LGPS deficit cut by £10bn over three years, but still worth £37bn

The gap in the Local Government Pension Scheme (LGPS) has been cut down to £37bn from £47bn in 2013, the LGPS advisory board has revealed.

In the annual LGPS report released this week, which aggregates information supplied in the 91 fund annual reports, it was found that as of 31 March 2016, liabilities for the LGPS were valued at £254bn while assets stood at £217bn.

The LGPS is one of the largest defined benefit schemes in the world, covering 13,000 employers as well as 5.3 million members. Cllr Roger Phillips, who chairs the LGPS advisory board, added that the board were currently in the process of developing measures to cut down the deficit in pensions even further.

However, the Local Authority net return on investment over 2015-2016 was only 0.1%. This was, according to the board, reflective of the difficult market conditions during the year and set against the FTSE All Share Total Return of -3.9%.

“During 2016, the Board has been actively developing proposals to further tackle the estimated funding deficit of £37bn (£47bn in 2013) to improve the sustainability of the LGPS and its future funding levels.

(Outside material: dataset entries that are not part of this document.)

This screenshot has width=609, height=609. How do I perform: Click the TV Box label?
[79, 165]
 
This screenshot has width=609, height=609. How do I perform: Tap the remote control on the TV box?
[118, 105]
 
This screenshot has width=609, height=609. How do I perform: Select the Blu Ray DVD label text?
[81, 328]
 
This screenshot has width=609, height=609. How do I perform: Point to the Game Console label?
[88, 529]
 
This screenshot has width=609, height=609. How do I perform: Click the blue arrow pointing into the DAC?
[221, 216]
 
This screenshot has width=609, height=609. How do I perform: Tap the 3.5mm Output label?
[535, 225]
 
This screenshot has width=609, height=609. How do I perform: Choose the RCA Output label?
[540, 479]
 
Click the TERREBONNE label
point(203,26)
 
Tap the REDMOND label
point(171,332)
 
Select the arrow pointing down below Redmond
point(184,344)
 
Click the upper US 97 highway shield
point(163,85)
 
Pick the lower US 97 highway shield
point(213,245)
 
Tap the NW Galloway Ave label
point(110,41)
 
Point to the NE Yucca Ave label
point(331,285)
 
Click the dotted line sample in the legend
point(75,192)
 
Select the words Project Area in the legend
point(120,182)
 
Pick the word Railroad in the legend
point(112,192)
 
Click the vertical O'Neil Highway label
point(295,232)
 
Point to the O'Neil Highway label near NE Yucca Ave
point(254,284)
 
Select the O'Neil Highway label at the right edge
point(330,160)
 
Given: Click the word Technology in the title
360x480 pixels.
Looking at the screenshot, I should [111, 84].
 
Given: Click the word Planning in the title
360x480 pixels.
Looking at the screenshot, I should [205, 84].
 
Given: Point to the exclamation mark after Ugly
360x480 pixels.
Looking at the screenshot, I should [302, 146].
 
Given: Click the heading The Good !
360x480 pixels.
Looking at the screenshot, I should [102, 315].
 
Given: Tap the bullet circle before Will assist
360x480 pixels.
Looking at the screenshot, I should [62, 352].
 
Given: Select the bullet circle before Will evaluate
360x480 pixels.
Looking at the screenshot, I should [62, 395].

The next triennial valuation of the LGPS will be as at 31 March 2019,” he said.

In 2014, Cllr Phillips stated that a suite of LGPS pension fund ‘health’ indicators had been developed which were piloted over 2015 to better estimate the state of the pension fund.

“This will enable us to assess and benchmark the overall health of the scheme relative to other large public or private pension schemes, as well as between individual LGPS funds,” he added. “The results of the pilot form part of this report and administering authorities are encouraged to complete the exercise based on their new 2016 data.”

The news comes after a think-tank claimed in February this year that the LGPS had been “haemorrhaging money” to unnecessary external fund managers and was rapidly running out of cash.